## [Article]
____________
Plot confidence intervals for predictions on the test set¶

Created by Ivan Lima on Mon Feb 6 2023 20:17:50 -0500

In [1]:
%matplotlib inline
import pandas as pd
import numpy as np
import seaborn as sns
import matplotlib.pyplot as plt
import os, datetime, warnings
print('Last updated on {}'.format(datetime.datetime.now().ctime()))
Last updated on Sun Feb 12 15:46:33 2023
In [2]:
import sns_settings
sns.set_context('paper')
pd.options.display.max_columns = 50
warnings.filterwarnings('ignore')

Confidence intervals from model ensemble¶

In [3]:
def get_errors(df_in, prediction, drop_col_name='DIC_observed', alpha = 0.025):
    ensemble_preds = df_in.drop(drop_col_name, axis=1).values
    lower_bound = [np.quantile(ensemble_preds[n], alpha) for n in range(ensemble_preds.shape[0])]
    upper_bound = [np.quantile(ensemble_preds[n], 1-alpha) for n in range(ensemble_preds.shape[0])]
    df_out = pd.DataFrame({
        'prediction': prediction,
        'lower_error': prediction - lower_bound,
        'upper_error': upper_bound - prediction})
    return df_out
In [4]:
df_test1 = pd.read_csv('results/bottle_data_test_dic_all_vars.csv', index_col=0)
df_ensemble1 = pd.read_csv('results/ensemble_preds_dic_all_vars.csv', index_col=0)
df_ci_ens1 = get_errors(df_ensemble1, df_test1['DIC predicted'])

df_test2 = pd.read_csv('results/bottle_data_test_dic_noO2.csv', index_col=0)
df_ensemble2 = pd.read_csv('results/ensemble_preds_dic_noO2.csv', index_col=0)
df_ci_ens2 = get_errors(df_ensemble2, df_test2['DIC predicted'])

df_test3 = pd.read_csv('results/bottle_data_test_dic_nosat.csv', index_col=0)
df_ensemble3 = pd.read_csv('results/ensemble_preds_dic_nosat.csv', index_col=0)
df_ci_ens3 = get_errors(df_ensemble3, df_test3['DIC predicted'])

# g = sns.relplot(x='DIC observed', y='DIC predicted', data=df_test1)
# _ = g.ax.errorbar(df_test1['DIC observed'], df_test1['DIC predicted'], linestyle='', capsize=1.5,
#                   yerr=df_ci_ens1[['lower_error','upper_error']].transpose().values, alpha=0.3)
# _ = g.ax.set_title('95% confidence intervals from ensemble')

fig, axs = plt.subplots(1, 3, sharex=True, sharey=True, figsize=(15, 5))
fig.subplots_adjust(wspace=0.05)
____________
## [Dataset content]
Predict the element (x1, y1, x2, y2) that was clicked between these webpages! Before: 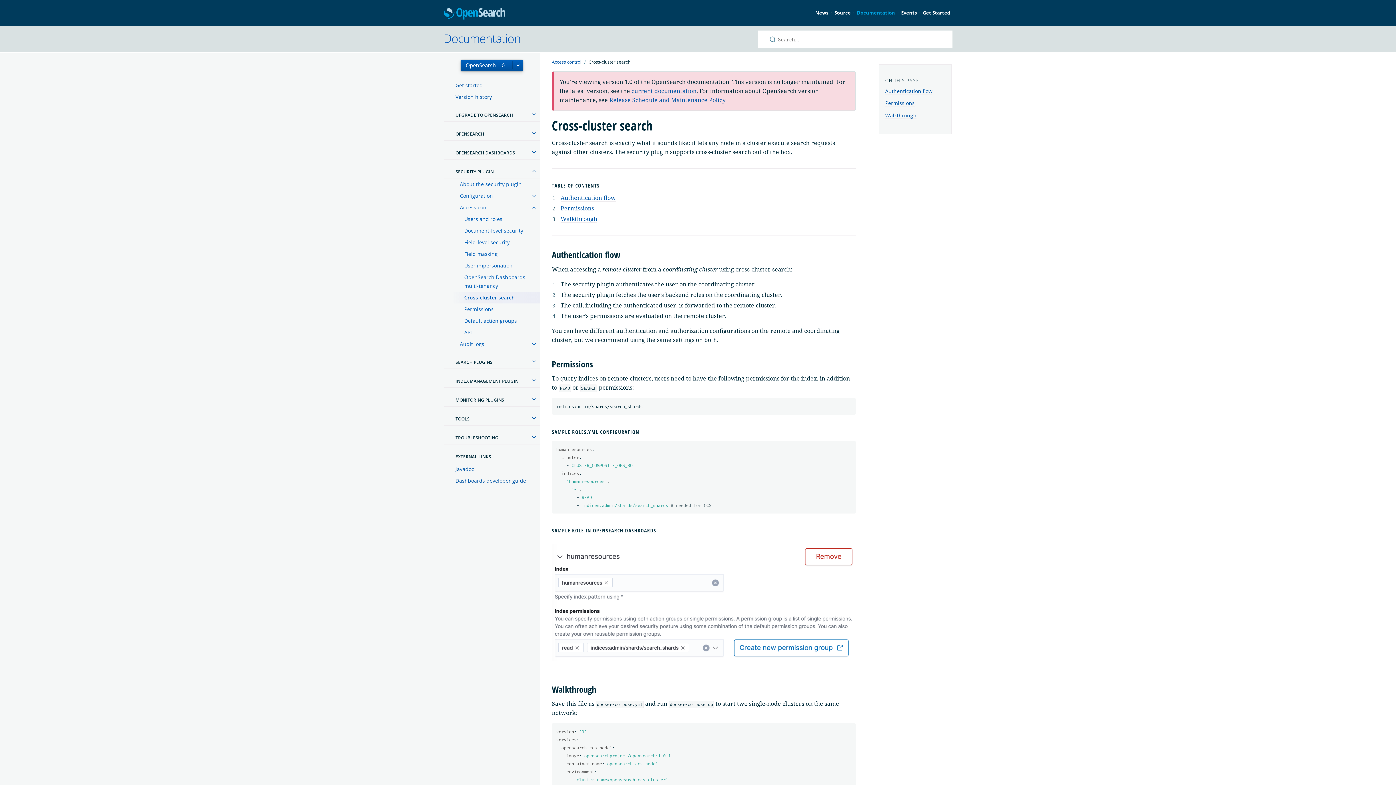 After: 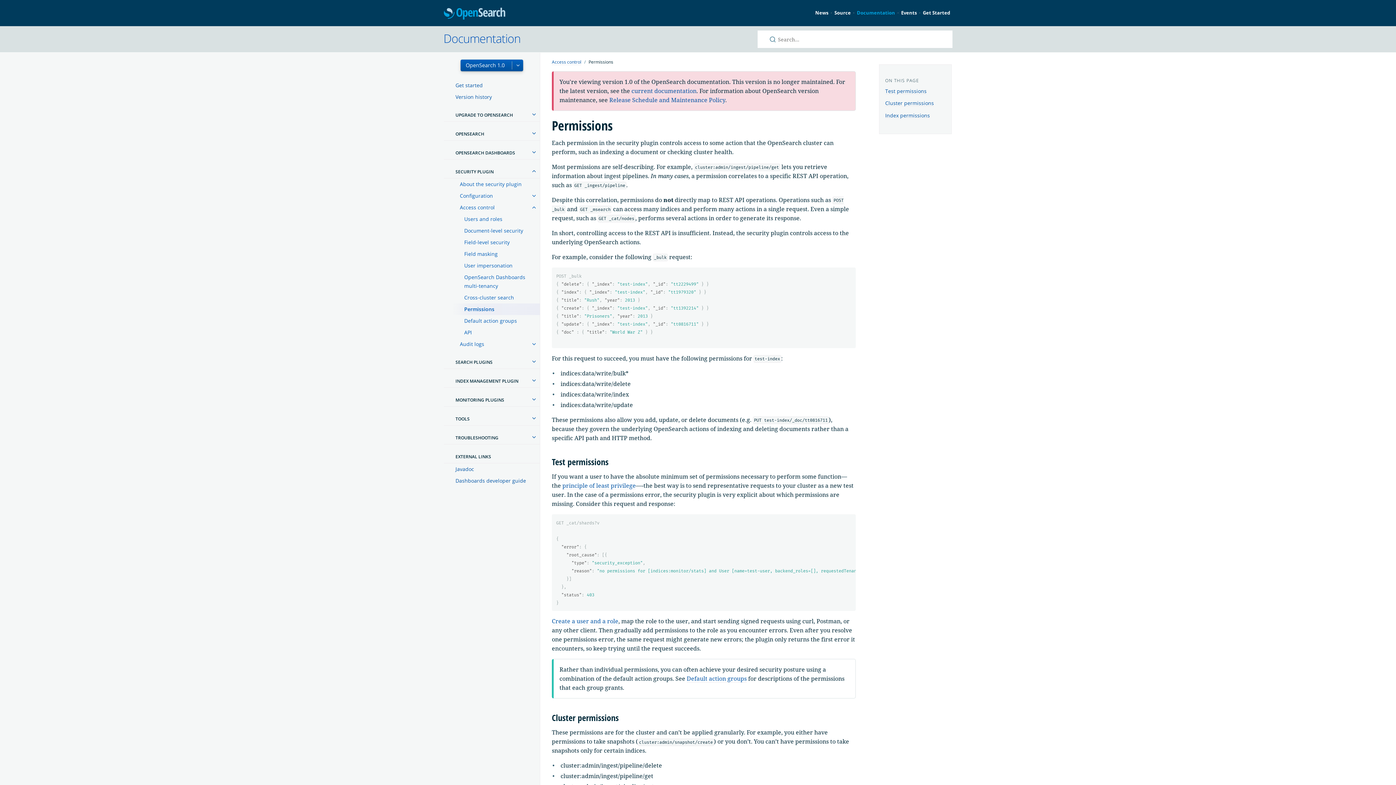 Action: bbox: (452, 303, 540, 315) label: Permissions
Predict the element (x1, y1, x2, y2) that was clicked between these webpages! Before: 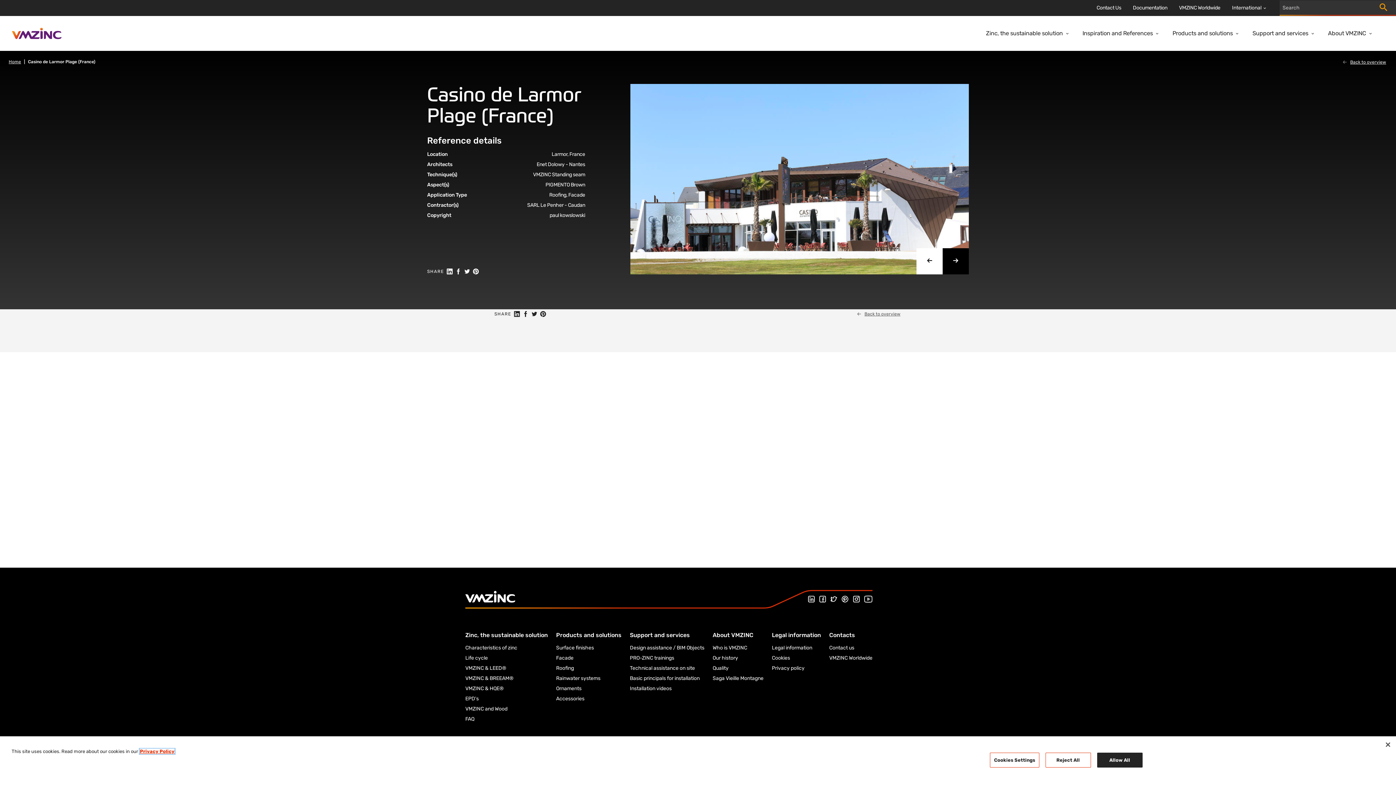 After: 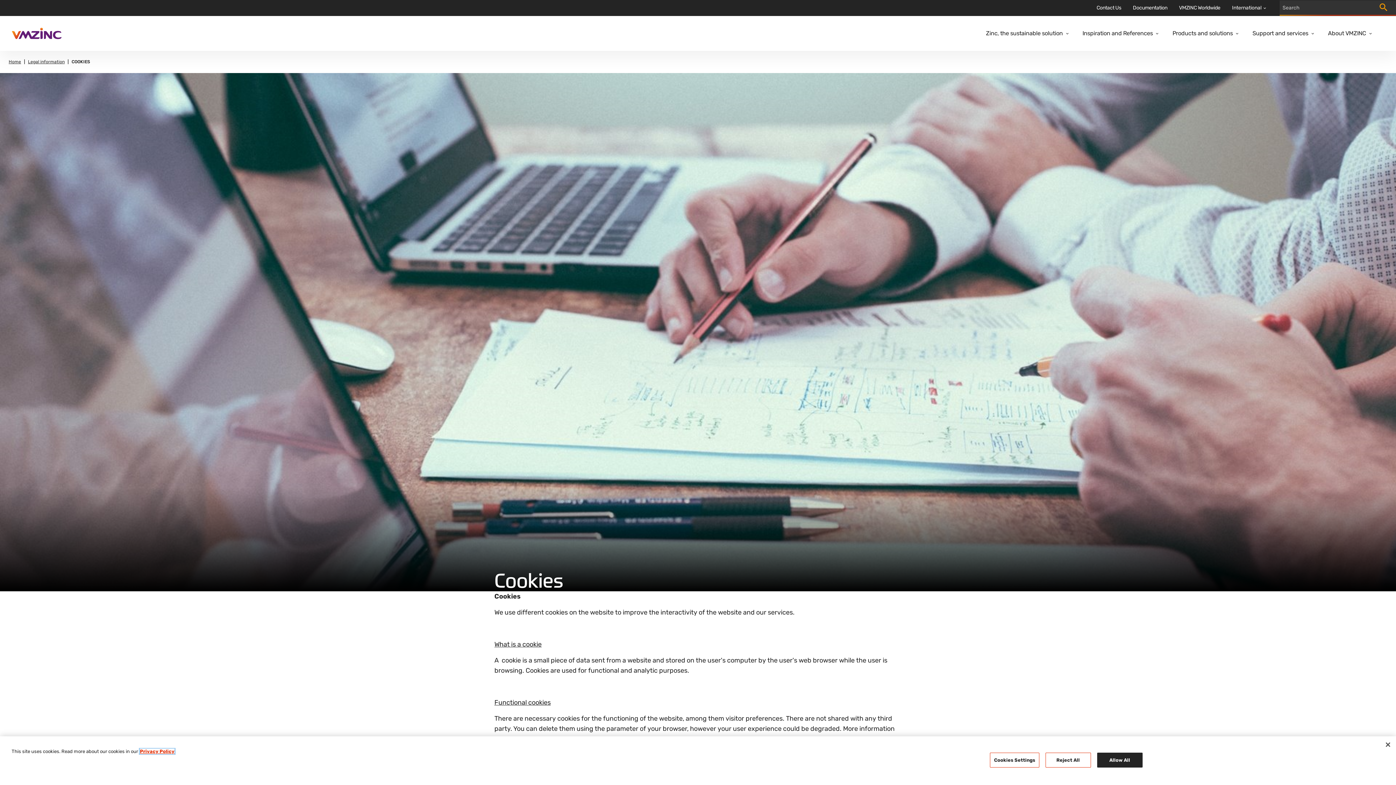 Action: label: Cookies bbox: (772, 653, 790, 663)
____________
## [Instructions]
**1.** Revise the confidence-interval notebook starting with "return df_out" and going on through "get_errors(df_ensemble1, df_test1['DIC predicted'])", replacing "df_ensemble1" with "df_ens1".
**2.** Extend the confidence-interval notebook past its last line.
The data play no part in this.

## [Outputs]
**1.**
return df_out
In [4]:
df_test1 = pd.read_csv('results/bottle_data_test_dic_all_vars.csv', index_col=0)
df_ens1 = pd.read_csv('results/ensemble_preds_dic_all_vars.csv', index_col=0)
df_ci_ens1 = get_errors(df_ens1, df_test1['DIC predicted'])

**2.**
for ax, df_test, df_ci in zip(axs, [df_test1, df_test2, df_test3], [df_ci_ens1, df_ci_ens2, df_ci_ens3]):
    _ = sns.scatterplot(x='DIC observed', y='DIC predicted', data=df_test, ax=ax)
    _ = ax.errorbar(df_test['DIC observed'], df_test['DIC predicted'], linestyle='', capsize=1.5,
                    yerr=df_ci[['lower_error','upper_error']].transpose().values, alpha=0.3)

_ = axs[0].set_title('95% confidence intervals - all variables ensemble')
_ = axs[1].set_title('95% confidence intervals - noO2 ensemble')
_ = axs[2].set_title('95% confidence intervals - nosat ensemble')
In [5]:
df_test1 = pd.read_csv('results/bottle_data_test_ta_all_vars.csv', index_col=0)
df_ensemble1 = pd.read_csv('results/ensemble_preds_ta_all_vars.csv', index_col=0)
df_ci_ens1 = get_errors(df_ensemble1, df_test1['TA predicted'], drop_col_name='TA_observed')

df_test2 = pd.read_csv('results/bottle_data_test_ta_noO2.csv', index_col=0)
df_ensemble2 = pd.read_csv('results/ensemble_preds_ta_noO2.csv', index_col=0)
df_ci_ens2 = get_errors(df_ensemble2, df_test2['TA predicted'], drop_col_name='TA_observed')

df_test3 = pd.read_csv('results/bottle_data_test_ta_nosat.csv', index_col=0)
df_ensemble3 = pd.read_csv('results/ensemble_preds_ta_nosat.csv', index_col=0)
df_ci_ens3 = get_errors(df_ensemble3, df_test3['TA predicted'], drop_col_name='TA_observed')

fig, axs = plt.subplots(1, 3, sharex=True, sharey=True, figsize=(15, 5))
fig.subplots_adjust(wspace=0.05)
for ax, df_test, df_ci in zip(axs, [df_test1, df_test2, df_test3], [df_ci_ens1, df_ci_ens2, df_ci_ens3]):
    _ = sns.scatterplot(x='TA observed', y='TA predicted', data=df_test, ax=ax)
    _ = ax.errorbar(df_test['TA observed'], df_test['TA predicted'], linestyle='', capsize=1.5,
                    yerr=df_ci[['lower_error','upper_error']].transpose().values, alpha=0.3)

_ = axs[0].set_title('95% confidence intervals - all variables ensemble')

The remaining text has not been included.